Für den Wein seien sie auch bereit gewesen, etwas mehr zu zahlen, nachdem sie gesehen hätten, wie viel Arbeit in jeder Flasche steckt. "Wenn ich den Wein im Einzelhandel oder im Internet kaufe, fehlt diese Information und Wertschätzung", sagt Groß.
Im Gegensatz dazu habe die jüngere Generation weniger Bezug zum Wein und trinke generell weniger Alkohol, sagt auch Maximilian Hendgen. Sie kaufen deshalb vermehrt auch alkoholfreie Weine. Einige Winzer erweitern ihr Sortiment deshalb um alkoholfreie Produkte, allerdings seien diese teurer in der Produktion.
Besonders Winzer in Steil- und Hanglagen haben es schwer
Besonders schwierig ist es für Winzer, die in Steil- oder Hanglagen anbauen: Vor allem sie haben mit besonders hohen Produktionskosten zu kämpfen. Nach Ansicht von Johannes Müller vom Familienweingut Matthias Müller in Boppard ergibt ein solcher Weinanbau rein betriebswirtschaftlich betrachtet zwar wenig Sinn. Aber wenn Winzer und Verbraucher wertschätzen, wie wertvoll jede einzelne Flasche sei, dann sei der Steillagenanbau rentabel.

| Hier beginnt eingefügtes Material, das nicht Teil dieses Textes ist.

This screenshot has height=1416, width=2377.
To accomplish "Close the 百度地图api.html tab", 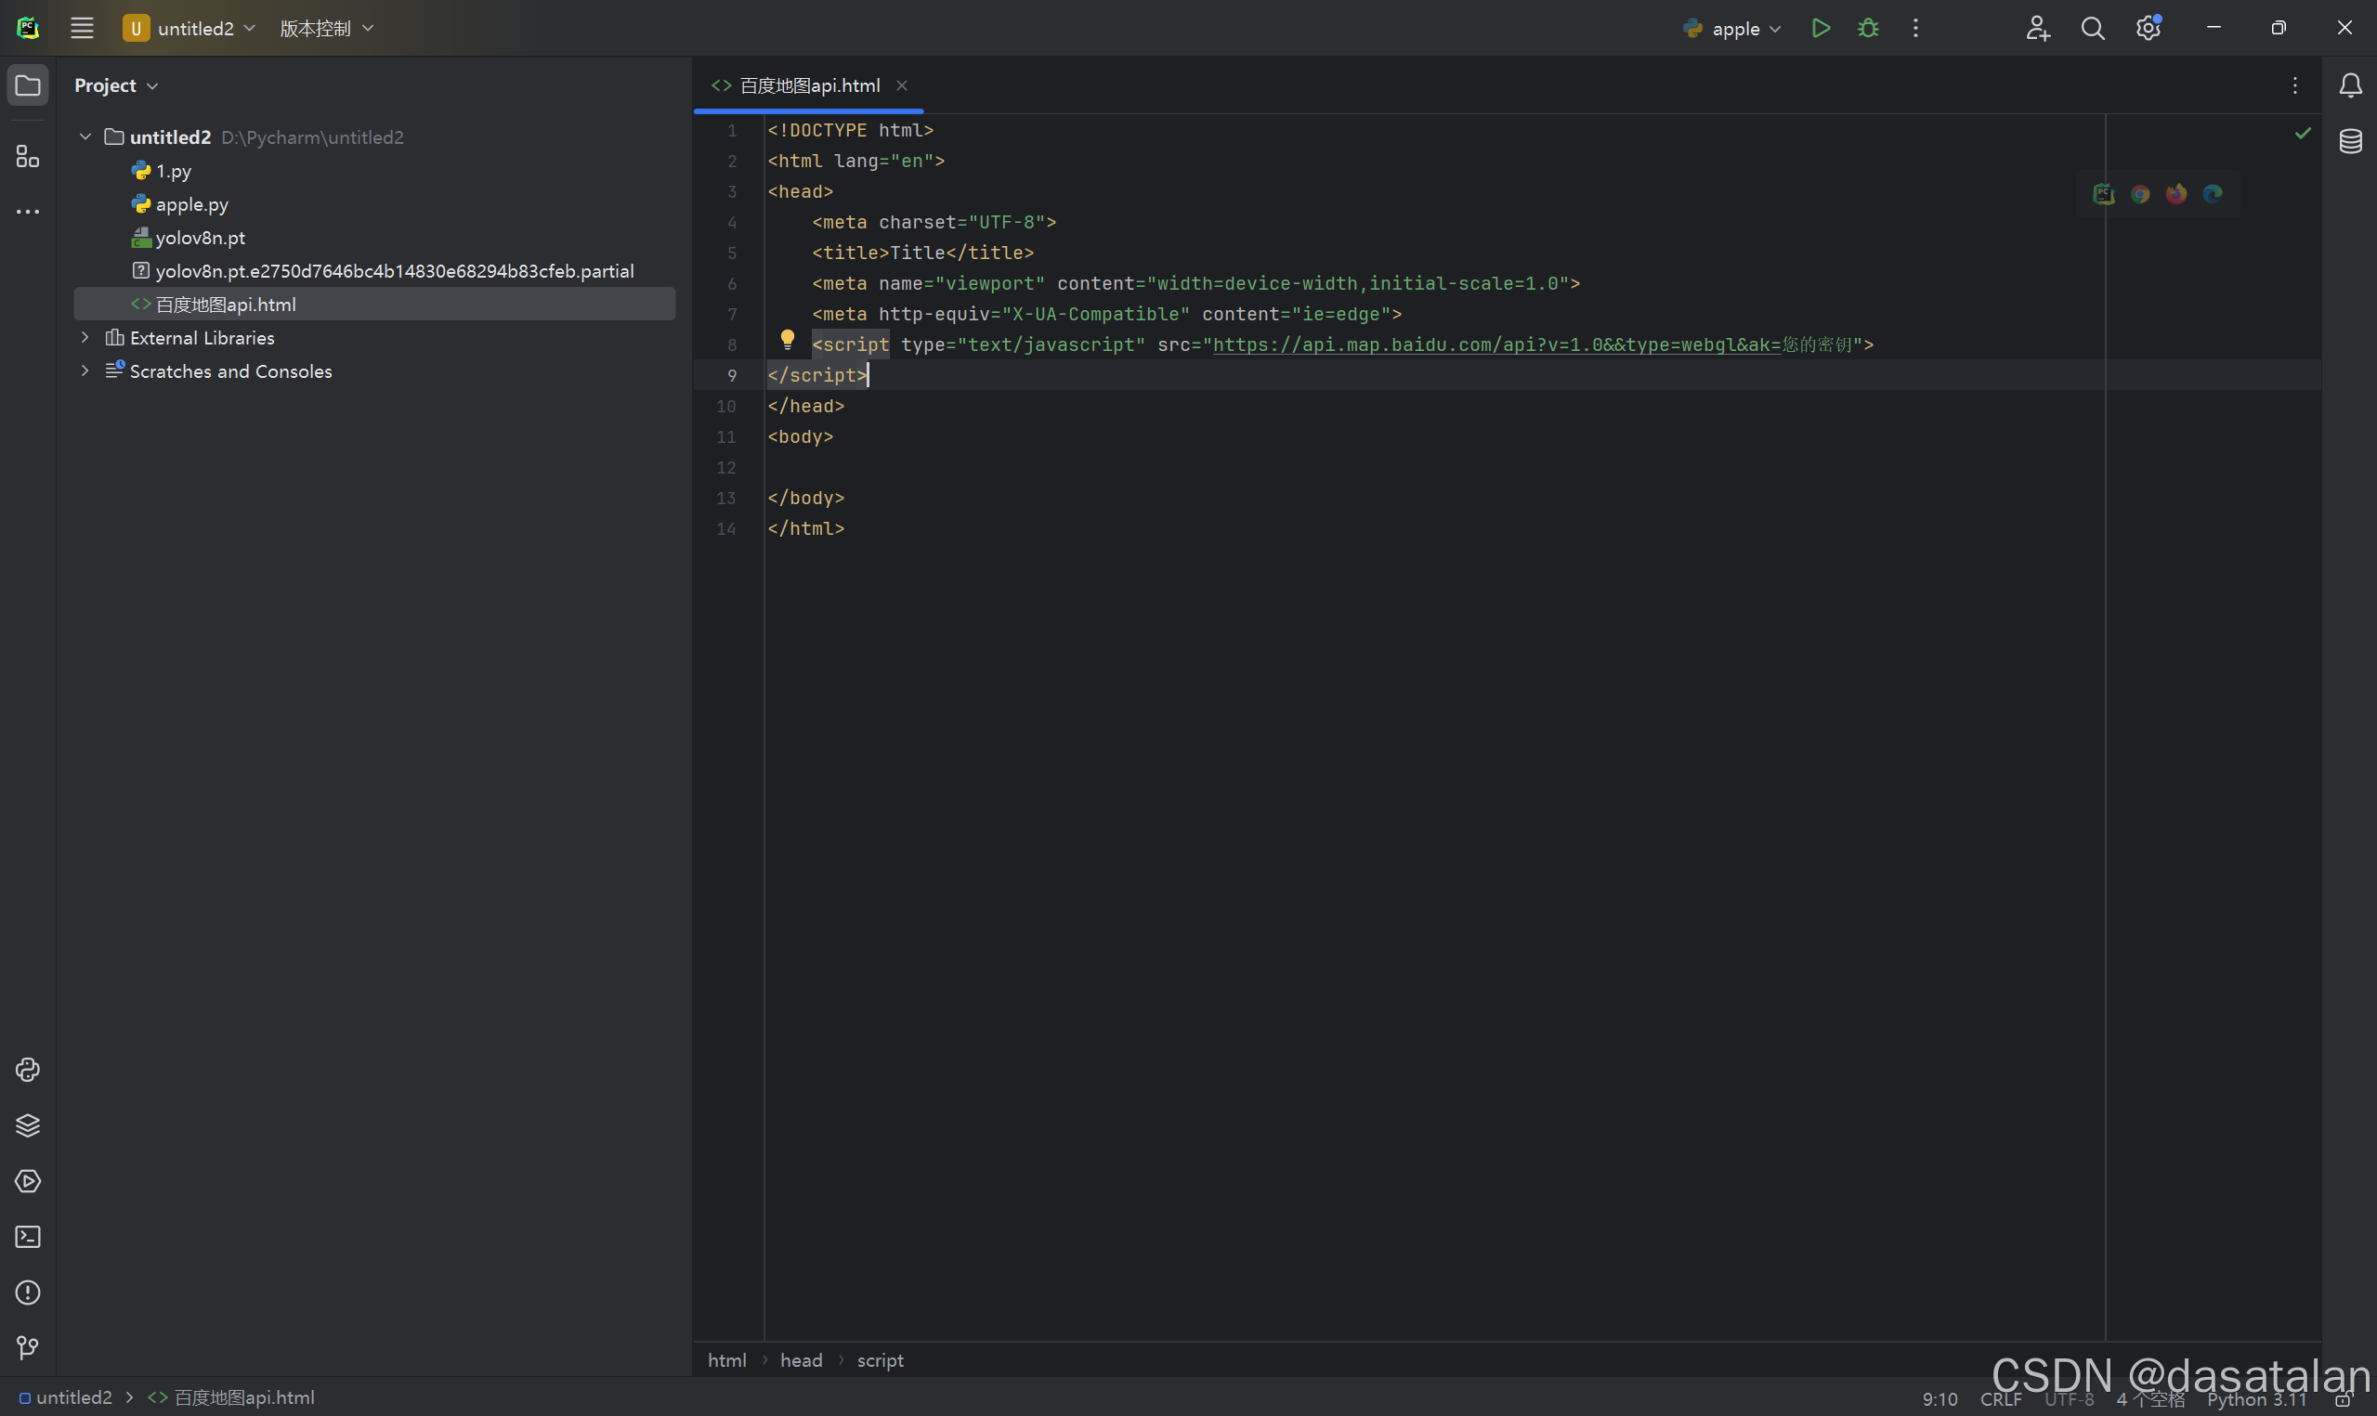I will pos(902,86).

Winzer Thomas Ludwig aus Thörnich an der Mosel baut seinen Wein sowohl in der Steillage als auch in der Ebene an. "Dadurch kann man deutlich günstiger produzieren", sagt er. Durch diese Mischkalkulation könnten die Kosten der Steillagen abgemildert werden. Die Preisgestaltung funktioniert seiner Meinung nach schon lange nicht mehr. Winzer könnten bei gestiegenen Kosten nicht einfach den Preis pro Flasche hoch schrauben. Denn die Preise diktiere mittlerweile der Handel.

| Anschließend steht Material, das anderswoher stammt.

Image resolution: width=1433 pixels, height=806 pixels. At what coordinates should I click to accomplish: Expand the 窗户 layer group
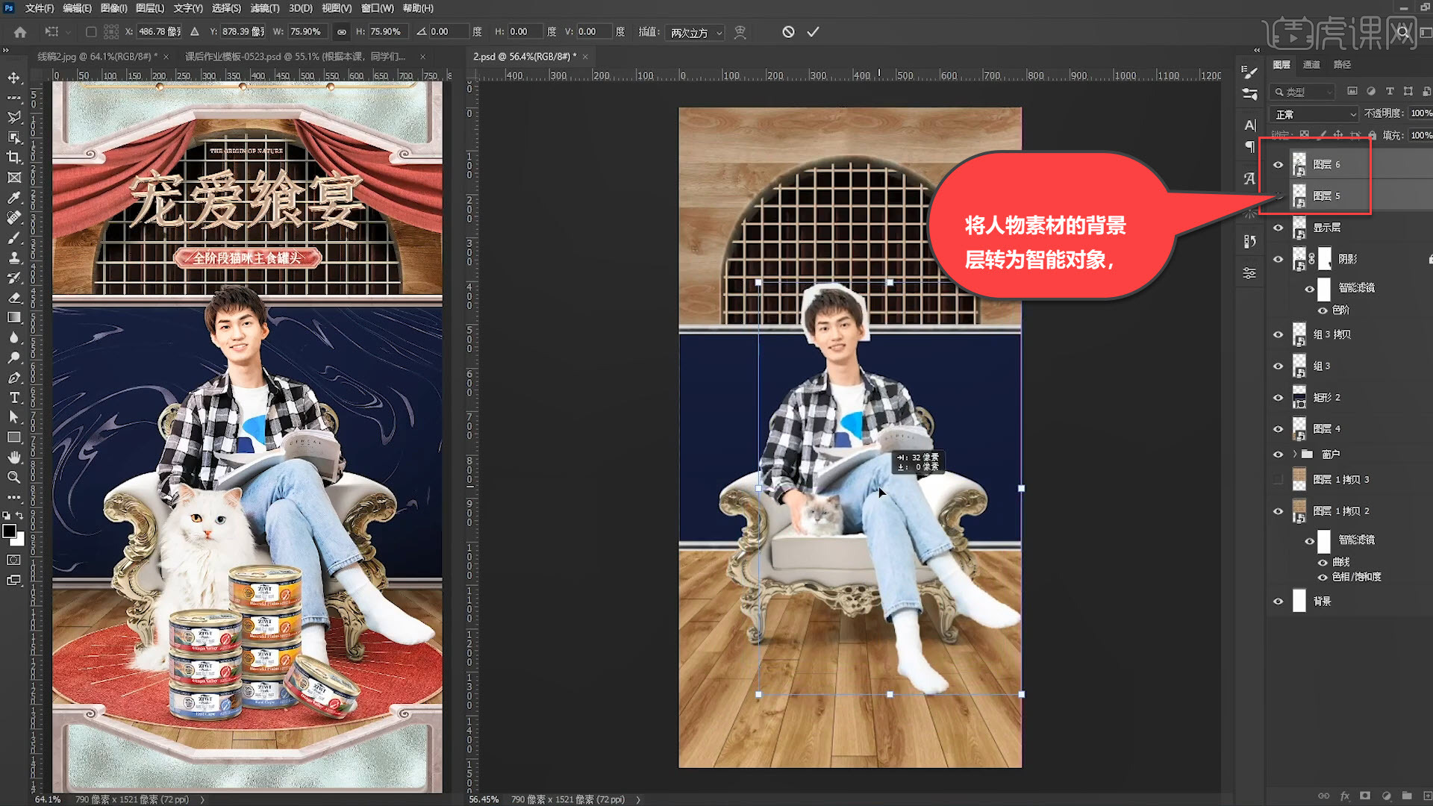tap(1295, 454)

Verbraucher sollen mehr heimischen Wein kaufen
Die Sorgen der Winzer sind groß - das merkt auch Jürgen Oberhofer vom Dienstleistungszentrum Ländlicher Raum Rheinpfalz. Er berät Winzer, wenn sie beispielsweise überlegen, ihren Betrieb aufzugeben. Bei ihm melden sich so viele Weinbauer wie noch nie, sagt er. Er befürchtet, dass viele Weinbauflächen in den nächsten zehn Jahren verschwinden werden, insbesondere in den Steillagen. "Das Landschaftsbild in Rheinland-Pfalz wird sich so verändern, wie wir uns das noch nicht vorstellen können", sagt Oberhofer.
Wenn Wein auf Dauer nicht mehr kostendeckend produziert werden könne, müssten Flächen aus der Produktion genommen werden - da ist sich Ernst Büscher vom Deutschen Weininstitut sicher. Das sei für viele Winzer existenzgefährdend. Deshalb sieht er die Verbraucher in der Pflicht: "Wir hoffen, dass die Verbraucher bereit sind, 75 Cent mehr pro Liter Wein auszugeben, um die heimische Weinwirtschaft zu unterstützen."